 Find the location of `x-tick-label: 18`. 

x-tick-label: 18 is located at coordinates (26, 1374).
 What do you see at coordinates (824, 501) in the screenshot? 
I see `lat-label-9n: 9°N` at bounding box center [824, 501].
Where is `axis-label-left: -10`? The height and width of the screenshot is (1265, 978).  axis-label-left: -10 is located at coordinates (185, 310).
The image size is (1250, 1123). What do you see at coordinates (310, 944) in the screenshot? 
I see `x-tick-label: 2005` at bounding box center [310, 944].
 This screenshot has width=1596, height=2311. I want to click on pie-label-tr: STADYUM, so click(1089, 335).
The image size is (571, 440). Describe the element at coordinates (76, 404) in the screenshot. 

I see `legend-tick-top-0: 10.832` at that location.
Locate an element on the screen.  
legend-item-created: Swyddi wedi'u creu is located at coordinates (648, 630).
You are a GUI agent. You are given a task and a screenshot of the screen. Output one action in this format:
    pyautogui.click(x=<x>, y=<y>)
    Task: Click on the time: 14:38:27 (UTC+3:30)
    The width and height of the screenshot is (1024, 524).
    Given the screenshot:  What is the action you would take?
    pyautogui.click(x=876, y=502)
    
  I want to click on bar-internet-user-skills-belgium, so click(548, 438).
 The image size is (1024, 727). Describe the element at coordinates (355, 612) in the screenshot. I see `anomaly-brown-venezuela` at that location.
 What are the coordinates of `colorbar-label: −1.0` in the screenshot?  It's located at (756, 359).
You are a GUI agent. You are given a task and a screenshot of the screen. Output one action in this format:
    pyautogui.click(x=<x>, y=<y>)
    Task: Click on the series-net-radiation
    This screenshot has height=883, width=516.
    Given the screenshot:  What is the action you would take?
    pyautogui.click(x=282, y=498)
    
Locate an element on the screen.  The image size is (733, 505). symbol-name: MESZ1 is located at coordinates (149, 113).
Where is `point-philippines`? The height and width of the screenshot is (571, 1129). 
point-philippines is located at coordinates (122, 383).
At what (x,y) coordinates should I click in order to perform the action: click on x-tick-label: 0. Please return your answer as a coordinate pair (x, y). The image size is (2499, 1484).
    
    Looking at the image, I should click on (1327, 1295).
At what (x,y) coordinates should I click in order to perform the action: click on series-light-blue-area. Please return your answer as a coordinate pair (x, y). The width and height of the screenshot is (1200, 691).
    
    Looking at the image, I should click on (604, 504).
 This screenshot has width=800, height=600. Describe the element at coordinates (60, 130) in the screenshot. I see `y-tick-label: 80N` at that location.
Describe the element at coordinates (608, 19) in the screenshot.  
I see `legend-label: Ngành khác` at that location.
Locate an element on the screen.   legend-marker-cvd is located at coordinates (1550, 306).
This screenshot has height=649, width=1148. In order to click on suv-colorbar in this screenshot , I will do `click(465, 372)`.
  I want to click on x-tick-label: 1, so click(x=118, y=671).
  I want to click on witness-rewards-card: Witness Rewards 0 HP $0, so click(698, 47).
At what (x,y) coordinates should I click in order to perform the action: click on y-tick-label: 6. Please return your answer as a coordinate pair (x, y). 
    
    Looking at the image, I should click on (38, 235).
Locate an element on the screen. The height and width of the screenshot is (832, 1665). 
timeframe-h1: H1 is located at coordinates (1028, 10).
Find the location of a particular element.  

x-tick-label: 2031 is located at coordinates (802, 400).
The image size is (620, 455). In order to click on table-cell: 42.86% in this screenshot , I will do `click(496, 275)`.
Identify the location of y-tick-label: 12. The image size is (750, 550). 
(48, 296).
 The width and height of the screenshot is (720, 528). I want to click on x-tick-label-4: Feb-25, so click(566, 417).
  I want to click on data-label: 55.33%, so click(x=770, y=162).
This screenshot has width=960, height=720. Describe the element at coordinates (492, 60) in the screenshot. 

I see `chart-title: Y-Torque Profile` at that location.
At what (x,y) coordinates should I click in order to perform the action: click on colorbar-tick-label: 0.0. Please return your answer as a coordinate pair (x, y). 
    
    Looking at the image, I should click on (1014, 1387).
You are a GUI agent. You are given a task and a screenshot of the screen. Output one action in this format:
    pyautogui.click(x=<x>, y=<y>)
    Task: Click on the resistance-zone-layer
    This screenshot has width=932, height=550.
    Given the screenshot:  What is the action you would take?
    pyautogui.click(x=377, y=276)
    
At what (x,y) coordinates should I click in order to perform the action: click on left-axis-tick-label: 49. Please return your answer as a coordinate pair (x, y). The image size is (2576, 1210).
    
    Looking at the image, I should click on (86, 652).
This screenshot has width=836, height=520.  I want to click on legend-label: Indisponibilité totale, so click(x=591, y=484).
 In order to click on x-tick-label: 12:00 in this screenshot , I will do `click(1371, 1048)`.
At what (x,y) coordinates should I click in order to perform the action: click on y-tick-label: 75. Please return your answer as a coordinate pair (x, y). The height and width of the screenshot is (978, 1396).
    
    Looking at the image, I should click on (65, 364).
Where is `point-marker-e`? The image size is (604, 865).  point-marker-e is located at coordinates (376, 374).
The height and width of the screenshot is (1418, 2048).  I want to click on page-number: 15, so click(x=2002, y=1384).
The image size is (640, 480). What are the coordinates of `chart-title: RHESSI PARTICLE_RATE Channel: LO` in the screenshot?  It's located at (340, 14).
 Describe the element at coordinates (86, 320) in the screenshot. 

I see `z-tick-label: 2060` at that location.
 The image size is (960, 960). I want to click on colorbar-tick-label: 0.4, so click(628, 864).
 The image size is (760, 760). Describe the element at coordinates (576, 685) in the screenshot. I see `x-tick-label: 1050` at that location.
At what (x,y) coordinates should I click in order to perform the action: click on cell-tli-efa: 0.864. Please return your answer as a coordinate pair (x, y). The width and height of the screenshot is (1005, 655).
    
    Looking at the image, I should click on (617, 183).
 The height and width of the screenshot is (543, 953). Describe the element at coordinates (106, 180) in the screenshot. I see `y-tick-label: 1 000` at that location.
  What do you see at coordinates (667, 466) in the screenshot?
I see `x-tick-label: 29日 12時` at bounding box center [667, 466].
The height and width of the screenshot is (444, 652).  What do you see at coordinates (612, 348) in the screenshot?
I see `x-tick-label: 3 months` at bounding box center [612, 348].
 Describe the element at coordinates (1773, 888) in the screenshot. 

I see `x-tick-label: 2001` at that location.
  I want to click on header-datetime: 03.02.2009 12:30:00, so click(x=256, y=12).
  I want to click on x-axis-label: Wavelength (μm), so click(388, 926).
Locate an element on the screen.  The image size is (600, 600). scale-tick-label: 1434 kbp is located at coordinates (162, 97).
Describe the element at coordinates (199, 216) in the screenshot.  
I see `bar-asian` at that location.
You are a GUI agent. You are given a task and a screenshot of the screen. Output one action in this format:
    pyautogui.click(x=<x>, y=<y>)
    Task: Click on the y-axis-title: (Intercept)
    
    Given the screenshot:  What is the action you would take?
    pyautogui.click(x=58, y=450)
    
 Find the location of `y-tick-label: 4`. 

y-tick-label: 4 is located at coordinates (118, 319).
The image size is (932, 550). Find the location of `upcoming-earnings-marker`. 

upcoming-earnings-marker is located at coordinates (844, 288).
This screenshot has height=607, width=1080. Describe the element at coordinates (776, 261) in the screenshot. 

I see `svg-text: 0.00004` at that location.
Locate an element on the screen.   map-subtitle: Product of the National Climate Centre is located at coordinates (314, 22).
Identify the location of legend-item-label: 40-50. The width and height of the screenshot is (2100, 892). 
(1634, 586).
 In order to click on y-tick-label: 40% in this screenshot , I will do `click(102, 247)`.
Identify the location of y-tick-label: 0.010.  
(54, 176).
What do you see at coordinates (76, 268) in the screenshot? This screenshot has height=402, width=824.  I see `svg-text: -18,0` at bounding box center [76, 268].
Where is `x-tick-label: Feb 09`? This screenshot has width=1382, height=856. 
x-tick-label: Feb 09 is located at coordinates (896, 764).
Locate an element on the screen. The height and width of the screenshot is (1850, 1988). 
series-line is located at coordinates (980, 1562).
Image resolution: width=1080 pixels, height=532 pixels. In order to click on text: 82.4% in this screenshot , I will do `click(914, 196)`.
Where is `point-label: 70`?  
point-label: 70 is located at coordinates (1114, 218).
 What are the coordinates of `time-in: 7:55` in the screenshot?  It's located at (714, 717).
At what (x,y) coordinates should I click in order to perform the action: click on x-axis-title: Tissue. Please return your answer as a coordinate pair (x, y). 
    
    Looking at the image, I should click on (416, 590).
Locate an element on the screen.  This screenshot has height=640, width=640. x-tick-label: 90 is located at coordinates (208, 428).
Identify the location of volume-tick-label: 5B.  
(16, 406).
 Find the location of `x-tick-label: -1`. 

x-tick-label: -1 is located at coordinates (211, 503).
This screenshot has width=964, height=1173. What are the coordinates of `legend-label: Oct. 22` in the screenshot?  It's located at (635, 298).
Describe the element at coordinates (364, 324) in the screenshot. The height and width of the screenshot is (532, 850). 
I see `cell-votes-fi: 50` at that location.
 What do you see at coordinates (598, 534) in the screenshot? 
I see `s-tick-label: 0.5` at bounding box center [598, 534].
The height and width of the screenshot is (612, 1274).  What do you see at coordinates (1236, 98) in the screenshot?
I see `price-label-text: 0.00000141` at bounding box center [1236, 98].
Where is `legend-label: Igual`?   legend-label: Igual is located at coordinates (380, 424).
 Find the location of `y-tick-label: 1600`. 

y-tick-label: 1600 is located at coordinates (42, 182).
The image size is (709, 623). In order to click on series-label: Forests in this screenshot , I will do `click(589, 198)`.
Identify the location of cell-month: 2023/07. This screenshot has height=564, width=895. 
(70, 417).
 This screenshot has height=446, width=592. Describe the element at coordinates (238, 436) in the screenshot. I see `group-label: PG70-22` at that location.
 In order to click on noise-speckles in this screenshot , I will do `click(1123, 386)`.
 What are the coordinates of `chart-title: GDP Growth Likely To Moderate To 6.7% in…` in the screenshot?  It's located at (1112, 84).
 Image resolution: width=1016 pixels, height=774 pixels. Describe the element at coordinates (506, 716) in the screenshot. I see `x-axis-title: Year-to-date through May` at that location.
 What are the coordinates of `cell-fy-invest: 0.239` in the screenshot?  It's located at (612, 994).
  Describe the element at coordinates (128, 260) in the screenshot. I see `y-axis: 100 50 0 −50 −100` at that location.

+ + + +

[Problem to work on] Lay out the stretch of lines from the one containing "coordinates (208, 428)." through the one containing "x-tick-label: -1 is" as a Markdown table with the columns Row and Line Text, omitting blank lines.

[Result of the exercise]
| Row | Line Text |
|---|---|
| 1 | Locate an element on the screen.  This screenshot has height=640, width=640. x-tick-label: 90 is located at coordinates (208, 428). |
| 2 | Identify the location of volume-tick-label: 5B.   |
| 3 | (16, 406). |
| 4 |  Find the location of `x-tick-label: -1`.  |
| 5 | x-tick-label: -1 is located at coordinates (211, 503). |